Geez, for almost my entire 29+ year career I have had to deal with this error made by many appraisers.  Thankfully, over the years, fewer and fewer appraisers think lease terms have anything to do with the property interest appraised.  OCCUPANCY is essentially all that matters in this determination.

The quote the reviewer presents from the 13th Edition is 100% on target.  In fact, it sounds exactly like my response over the past 20+ years….since I contribute to the each edition of The Appraisal of Real Estate and this is a pet peeve, the odds are those are words I wrote.  Obviously, I like them:) lol

I have had exactly ONE existing apartment complex appraised as Fee Simple Estate.  It was a 200-unit apartment project in Orlando in 2007 that had been vacated for condo conversion and the market crashed and that did not happen.  In that case, the owner could immediately occupy all 200 units, if they so desired.

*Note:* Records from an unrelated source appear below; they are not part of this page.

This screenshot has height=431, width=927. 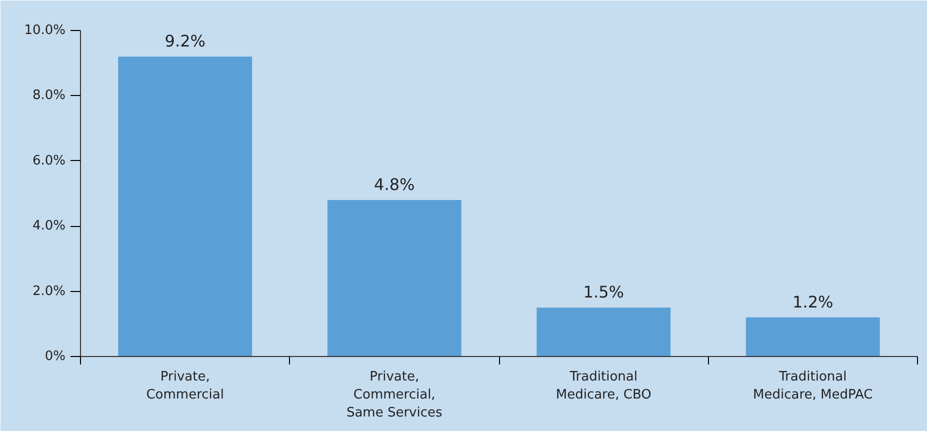 I want to click on y-tick-label: 8.0%, so click(x=49, y=96).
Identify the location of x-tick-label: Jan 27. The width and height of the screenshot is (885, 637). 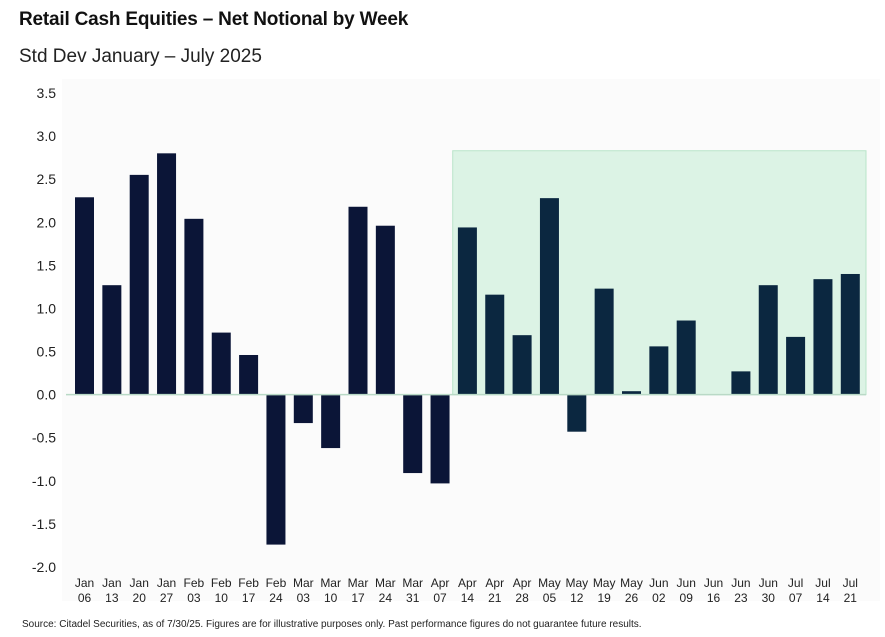
(166, 590).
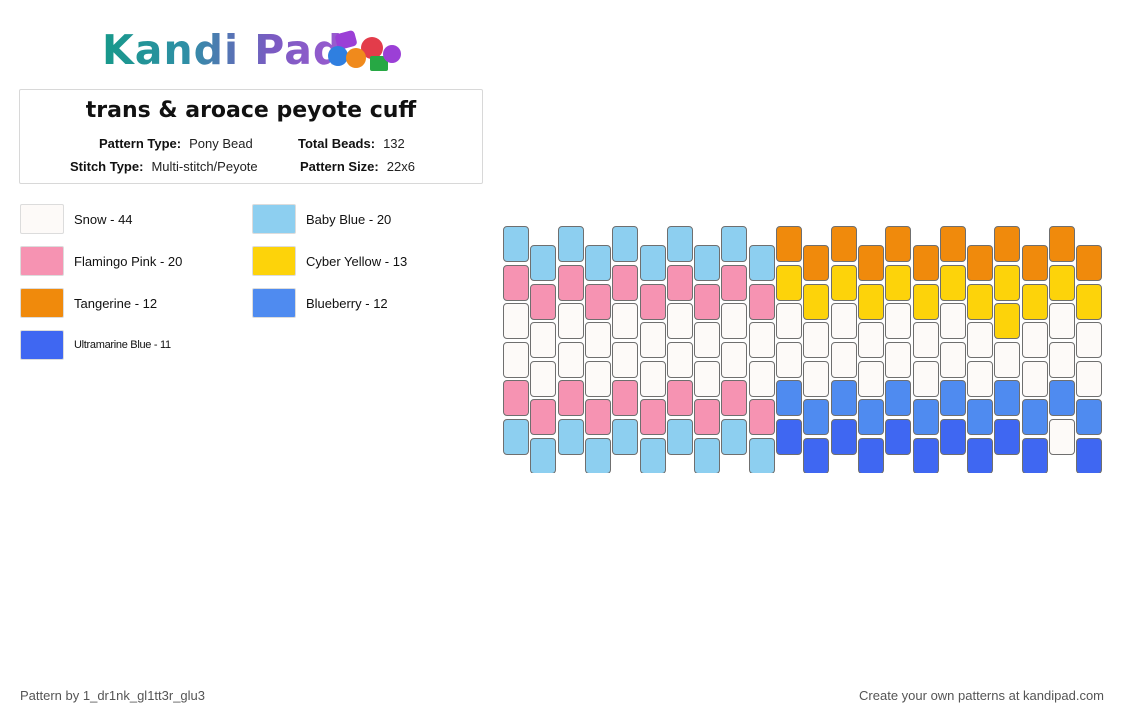 This screenshot has width=1124, height=720. What do you see at coordinates (107, 166) in the screenshot?
I see `stitch-type-label: Stitch Type:` at bounding box center [107, 166].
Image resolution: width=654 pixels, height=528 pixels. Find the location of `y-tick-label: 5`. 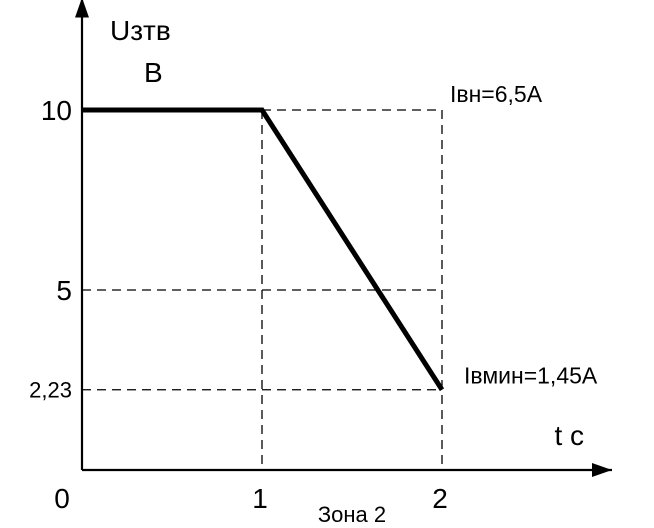

y-tick-label: 5 is located at coordinates (64, 290).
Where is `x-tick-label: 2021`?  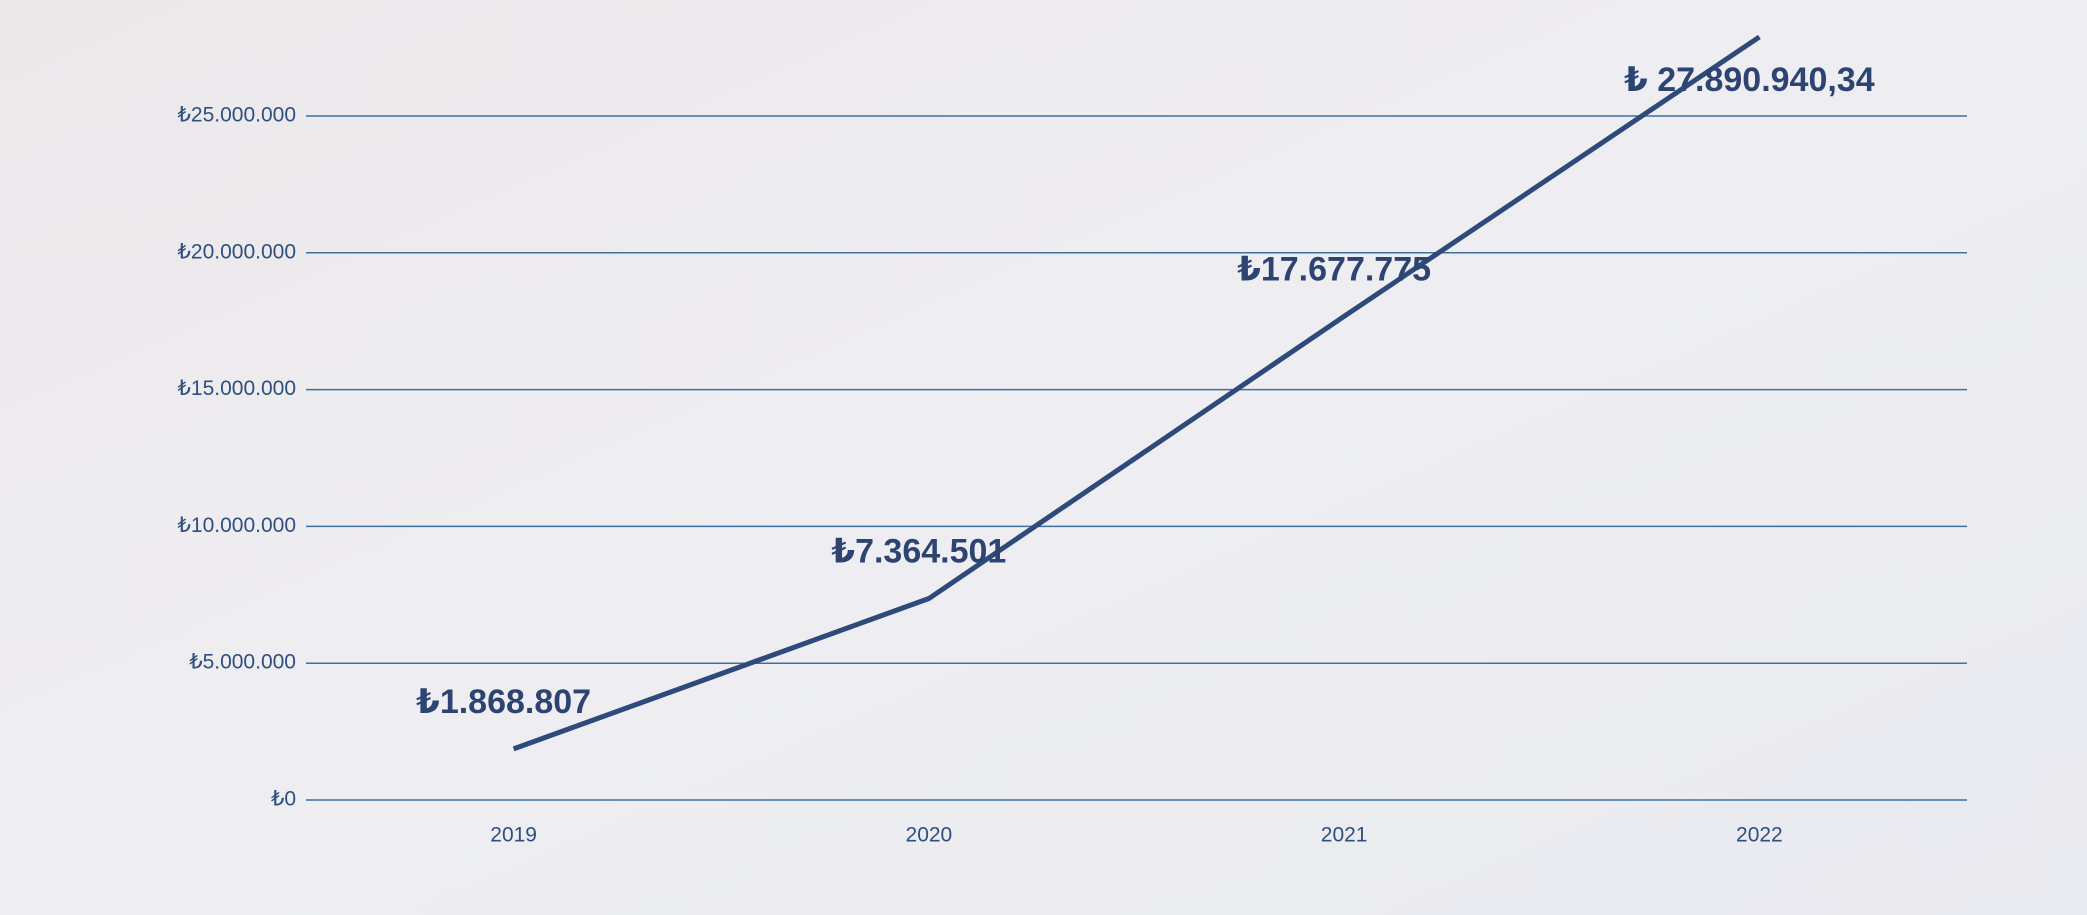
x-tick-label: 2021 is located at coordinates (1344, 836).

Another item the above fee appraiser assumed, that is likely in error, is that the subject contract rents were all at market.  Once an existing apartment property is a few years old, it is near impossible that all of the contract rents are at market.  My experience is actual income from contract rents is typically 5% to 25% (!) below the hypothetical market rent at 100% occupancy – this is often termed Economic Vacancy….and often not accounted for by many appraisers.

I encourage all appraisers to simply read the definitions of Fee Simple Estate and Leased Fee Interest.  It is clear as day that lease terms are not mentioned.  Also, note this nitpicky item – only Fee Simple is an ‘Estate’ – everything else is an ‘Interest.’  Why?  I don’t know.  I just had this pointed out to me while on The Dictionary of Real Estate Appraisal committee.

This is a long first post….but, I want to thank the Chief Appraiser who shared this item with me and allowed me to redact the emails and post the conversation above.  I look forward to doing this on an ongoing basis.  My hope is all of us can learn from these situations – fee appraisers, review appraisers, newbie fee and review appraisers, bank credit employees, et al.